◆ **Description of the task**
Write down the passage of the news report on the Kansas school reopening vote from "In a 5 to 5" to "during the crisis." word for word.

TOPEKA, Kan. (KSNT) – The Kansas State Board of Education voted to reject Gov. Laura Kelly’s executive order postponing school reopening in a Wednesday meeting.
In a 5 to 5 vote, the board rejected Gov. Kelly’s executive order to delay school openings for about three more weeks.
Opponents of the order said the decision to deny the governor was about local control.
“There is nothing in this executive order that could not already be done by any district if it chose to do so,” said board member Jean Clifford. “Districts can determine their start date as they see fit at this time. Those districts who do not feel ready to open can and should delay or consider delaying their opening.”
Gov. Kelly signed an executive order to delay school reopening to after Labor Day on Monday, her decision drawing approval and push back from state officials.
Supporters wanted the order because of the rising number of coronavirus cases. The extra time could have given schools a longer chance to prepare how they will operate during the crisis.

◆ **Input data**
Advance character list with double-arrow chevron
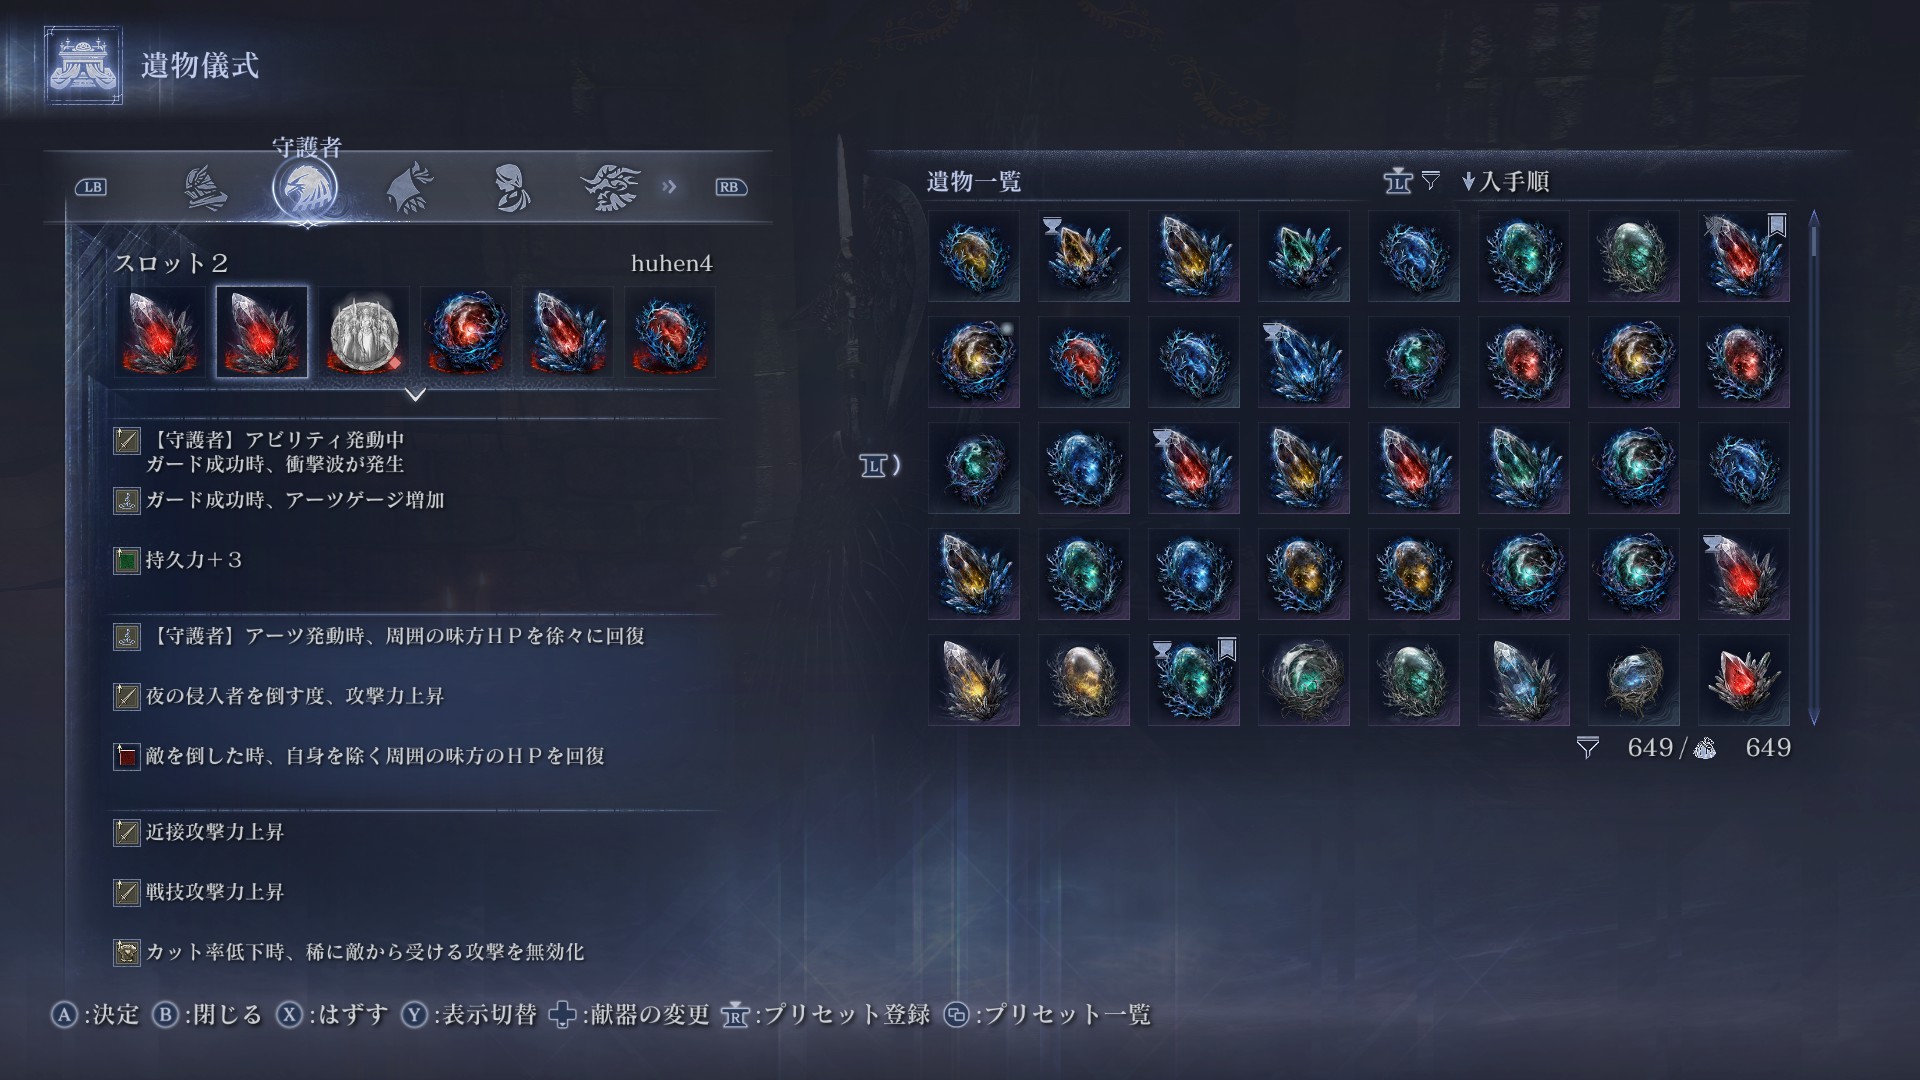This screenshot has height=1080, width=1920. coord(669,187)
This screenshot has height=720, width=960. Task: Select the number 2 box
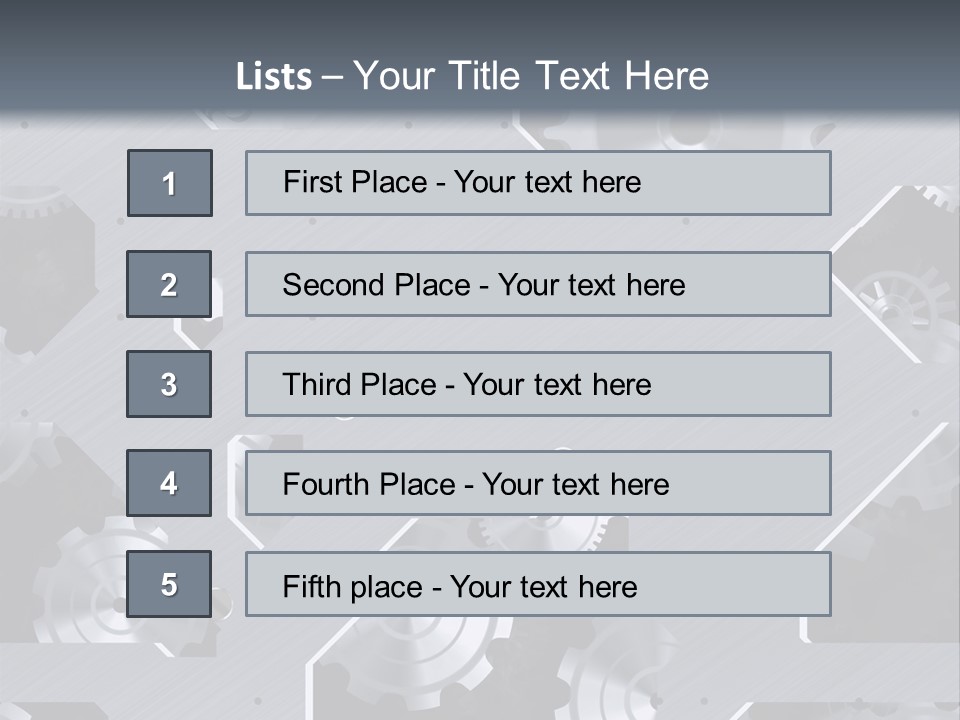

◆ **Response**
In a 5 to 5 vote, the board rejected Gov. Kelly’s executive order to delay school openings for about three more weeks.
Opponents of the order said the decision to deny the governor was about local control.
“There is nothing in this executive order that could not already be done by any district if it chose to do so,” said board member Jean Clifford. “Districts can determine their start date as they see fit at this time. Those districts who do not feel ready to open can and should delay or consider delaying their opening.”
Gov. Kelly signed an executive order to delay school reopening to after Labor Day on Monday, her decision drawing approval and push back from state officials.
Supporters wanted the order because of the rising number of coronavirus cases. The extra time could have given schools a longer chance to prepare how they will operate during the crisis.